La pagination est inversée, de la page 700 à la page 1.
Chaque paragraphe est introduit par un symbole (lettre grecque ou signe de ponctuation) qui représente le narrateur du texte qui suit.
Difficile de résumer le livre, difficile d'en faire la critique ! D'abord parce que sa lecture est une expérience qui ressemble à peu d'autres lectures. On met beaucoup de temps à lire les premières pages, car il faut retrouver dans la liste des symboles celui qui correspond au narrateur du paragraphe. Pour bien m'immerger dans l'univers du livre, j'ai pris le temps de mémoriser les symboles, les noms et la fonction des personnages. L'entrée dans le livre demande beaucoup d'attention car une partie du vocabulaire est inventée ou détournée pour créer tout un système de langage (et donc de pensée) autour du vent, qui régit la planète.
Au final, c'est assez inégal ; mais les passages prenants le sont tellement qu'ils font oublier les longueurs et les défauts du livre.
Dans les points que je n'ai pas aimés : certains passages qui traînent en longueur, des digressions de Caracole, le troubadour de la Horde, les dizaines de pages théoriques sur le "vif".

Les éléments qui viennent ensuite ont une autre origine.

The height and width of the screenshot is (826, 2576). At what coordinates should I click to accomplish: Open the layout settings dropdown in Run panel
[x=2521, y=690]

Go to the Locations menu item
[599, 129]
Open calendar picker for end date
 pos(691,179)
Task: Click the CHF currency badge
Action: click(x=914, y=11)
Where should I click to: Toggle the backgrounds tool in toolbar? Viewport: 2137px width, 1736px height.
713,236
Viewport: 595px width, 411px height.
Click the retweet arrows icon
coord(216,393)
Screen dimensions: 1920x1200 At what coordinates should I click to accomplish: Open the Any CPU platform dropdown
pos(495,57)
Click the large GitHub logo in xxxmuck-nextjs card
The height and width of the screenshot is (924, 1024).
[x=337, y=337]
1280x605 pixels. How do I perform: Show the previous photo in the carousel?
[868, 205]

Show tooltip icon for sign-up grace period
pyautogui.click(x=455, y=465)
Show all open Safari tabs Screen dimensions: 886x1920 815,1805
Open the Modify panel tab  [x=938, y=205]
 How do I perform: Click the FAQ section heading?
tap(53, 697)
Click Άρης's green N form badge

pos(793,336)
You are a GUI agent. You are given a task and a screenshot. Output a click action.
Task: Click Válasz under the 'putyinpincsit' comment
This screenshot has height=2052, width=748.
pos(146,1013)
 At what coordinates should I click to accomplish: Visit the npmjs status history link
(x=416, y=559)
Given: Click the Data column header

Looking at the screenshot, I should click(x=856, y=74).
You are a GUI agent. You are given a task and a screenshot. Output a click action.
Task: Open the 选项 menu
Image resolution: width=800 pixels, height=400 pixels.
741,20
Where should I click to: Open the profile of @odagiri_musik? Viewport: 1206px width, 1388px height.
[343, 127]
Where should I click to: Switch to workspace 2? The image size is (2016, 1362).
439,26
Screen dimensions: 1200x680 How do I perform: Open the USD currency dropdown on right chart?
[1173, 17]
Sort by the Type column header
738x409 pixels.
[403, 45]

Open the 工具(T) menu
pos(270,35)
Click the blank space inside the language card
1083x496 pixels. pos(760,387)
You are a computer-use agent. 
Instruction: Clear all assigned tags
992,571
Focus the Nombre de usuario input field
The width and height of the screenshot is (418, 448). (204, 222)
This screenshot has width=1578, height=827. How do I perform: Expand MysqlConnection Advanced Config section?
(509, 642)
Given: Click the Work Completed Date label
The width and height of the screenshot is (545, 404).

Par contre, dans ce que j'ai vraiment aimé : j'ai trouvé que l'idée (toute simple) de la pagination inversée était une trouvaille brillante, qui donne du relief à la quête, qui associe le lecteur à l'avancée de la Horde vers un seul but. La fin est extrêmement cohérente, en adéquation parfaite avec l'histoire.
Certains passages sont absolument palpitants, drôles, horrifiants, tétanisants... J'ai particulièrement apprécié le fait d'être confrontée dès le début de l'histoire à un furvent (sorte de tornade), la pudeur qui enveloppe certaines morts, qui ne sont pas surexploitées, la scène entre Golgoth et son père est mémorable, et la fin d'Erg avec une écriture en miroir m'a laissée le souffle coupé.
En résumé : il faut tout de même avoir un minimum de motivation pour se lancer dans ce roman, mais c'est vraiment une aventure à tenter si l'histoire vous fait envie : ça ne peut pas laisser indifférent !
Deux citations pour les indécis :
C'est l'heure où les têtes sont pleines de vent le cœur ne bat plus que pour le pas qui suit il est lavé de tout rêve de tout amour il n'en veut à personne n'espère ni n'attend rien il bat pour le sang le sang pour les muscles les muscles pour le pas et le pas pour le pas qui suit qui suivra les jambes charrient de la braise dans la pente les huit silhouettes ondoient la nuque courbée le front posé contre le feu du vent comme pour s'y appuyer y trouver une assise ou un repos.
Avant même de naître, je crois que nous marchions. Nous étions déjà
debout, la horde entière étalée en arc, déjà fermes sur nos fémurs et
nous avancions avec nos carcasses raclées et nos côtes nues, les rotules
rouillées de sable, à griffer le roc avec nos tarses. Nous avons marché
longtemps ainsi, tous ensemble, à chercher la première de toutes nos
prairies. Nous n'avons jamais eu de parents : c'est le vent qui nous a
faits. Nous sommes apparus doucement au milieu de la friche armée des
hauts plateaux, à grandes truellées de terre voltigée pris dans nos
ossements, par l'accumulation des copeaux de fleurs, dit-on aussi, sur
cette surface qui allait devenir notre peau. De cette terre sont faits
nos yeux et de coquelicots nos lèvres, nos chevelures se teintent de
l'orge cueilli tête nue et des graminées attirées par nos fronts.